5/8 - 2/8 = 5 ×(1/8) - 2× (1/8) = (5-2) ×(1/8) = 3×(1/8) = 3/8
While fractions do not have a common denominator, this method must be changed. For example let's consider the problem:
1/2 + 1/3 = ?
This presents a problem, the similar problem one would have if he were asked to add 6 feet to 3 yards. In that case the entities (units) aren't equal, so the 6 feet are 1st converted to 2 yards and then they are added to 3 yards to provide a total of 5 yards.

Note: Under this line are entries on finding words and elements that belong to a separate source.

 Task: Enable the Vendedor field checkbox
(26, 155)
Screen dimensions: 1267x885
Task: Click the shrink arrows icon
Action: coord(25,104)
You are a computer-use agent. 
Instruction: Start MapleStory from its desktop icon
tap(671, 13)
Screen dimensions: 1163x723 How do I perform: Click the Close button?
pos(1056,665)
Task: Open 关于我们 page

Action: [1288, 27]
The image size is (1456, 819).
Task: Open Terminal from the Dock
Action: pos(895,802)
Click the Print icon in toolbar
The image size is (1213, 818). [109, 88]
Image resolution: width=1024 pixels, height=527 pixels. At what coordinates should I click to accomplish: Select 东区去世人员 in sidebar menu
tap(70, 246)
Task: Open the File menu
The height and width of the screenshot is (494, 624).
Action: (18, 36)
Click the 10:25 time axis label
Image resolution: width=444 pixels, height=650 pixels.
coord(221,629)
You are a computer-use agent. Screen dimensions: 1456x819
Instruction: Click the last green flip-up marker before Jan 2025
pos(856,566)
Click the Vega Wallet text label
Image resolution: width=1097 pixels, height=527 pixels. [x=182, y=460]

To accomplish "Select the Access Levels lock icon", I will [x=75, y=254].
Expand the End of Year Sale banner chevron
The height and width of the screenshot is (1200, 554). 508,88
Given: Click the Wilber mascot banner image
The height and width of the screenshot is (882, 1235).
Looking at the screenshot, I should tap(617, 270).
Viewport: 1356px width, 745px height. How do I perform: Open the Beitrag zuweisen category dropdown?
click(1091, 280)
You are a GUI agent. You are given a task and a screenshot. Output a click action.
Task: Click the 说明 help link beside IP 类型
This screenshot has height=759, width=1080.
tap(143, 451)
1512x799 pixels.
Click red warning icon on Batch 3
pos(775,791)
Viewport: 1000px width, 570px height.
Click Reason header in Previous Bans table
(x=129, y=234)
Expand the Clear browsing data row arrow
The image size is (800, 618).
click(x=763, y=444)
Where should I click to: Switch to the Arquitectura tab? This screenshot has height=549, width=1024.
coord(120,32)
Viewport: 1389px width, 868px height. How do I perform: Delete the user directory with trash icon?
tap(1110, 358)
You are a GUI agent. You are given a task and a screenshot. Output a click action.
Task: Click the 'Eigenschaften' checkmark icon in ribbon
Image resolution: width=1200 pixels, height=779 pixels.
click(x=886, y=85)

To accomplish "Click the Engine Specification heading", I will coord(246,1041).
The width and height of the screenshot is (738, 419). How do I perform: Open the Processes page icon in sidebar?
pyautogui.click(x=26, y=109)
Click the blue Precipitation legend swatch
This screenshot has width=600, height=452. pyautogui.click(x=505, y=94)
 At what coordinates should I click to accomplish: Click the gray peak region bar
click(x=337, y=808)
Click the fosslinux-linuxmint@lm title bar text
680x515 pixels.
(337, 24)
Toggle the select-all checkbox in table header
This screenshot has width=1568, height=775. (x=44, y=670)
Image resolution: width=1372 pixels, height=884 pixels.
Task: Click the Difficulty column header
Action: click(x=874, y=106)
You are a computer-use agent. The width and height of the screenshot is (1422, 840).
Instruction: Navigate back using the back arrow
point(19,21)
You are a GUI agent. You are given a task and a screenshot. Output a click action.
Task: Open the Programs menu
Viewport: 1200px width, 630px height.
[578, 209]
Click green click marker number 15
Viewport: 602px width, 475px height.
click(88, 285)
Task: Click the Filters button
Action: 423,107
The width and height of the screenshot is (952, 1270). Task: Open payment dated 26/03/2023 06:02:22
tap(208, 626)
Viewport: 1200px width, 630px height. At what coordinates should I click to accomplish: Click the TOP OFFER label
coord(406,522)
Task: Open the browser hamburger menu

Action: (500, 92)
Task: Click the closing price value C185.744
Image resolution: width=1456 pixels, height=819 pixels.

6 feet + 3 yards = 2 yards + 3 yards = 5 yards
Going back to the fraction addition instance, then 1/2 and 1/3 must both be expressed in the similar segments to be added. Without developing the common method, 1/2 is 3/6ths. Multiply 1/2 by 3/3 or (one) to give the equivalent fraction. Similarly 1/3 equals 2/6.
Then,
The general method of adding or subtracting fractions that do not have a common denominator is to convert the individual fractions to equivalent fractions along with a common denominator. These evenly sized segments could then be added/subtracted.
The easiest method to compute a common denominator is to multiply the denominators. This is acquired if each fraction is multiplied top and bottom through the denominator of the other fraction (and therefore by one, giving an equivalent fraction).
1/3 + 8/6 =
1/3 . 6/6 + 8/6 . 3/3 =
6/18 + 24/18 = 30/18
For more than two fractions, every fraction is multiplied top and bottom through each of the other denominators. Those techniques works for simple/ small fractions. If the denominators are large or several fractions are to be added, this technique is cumbersome.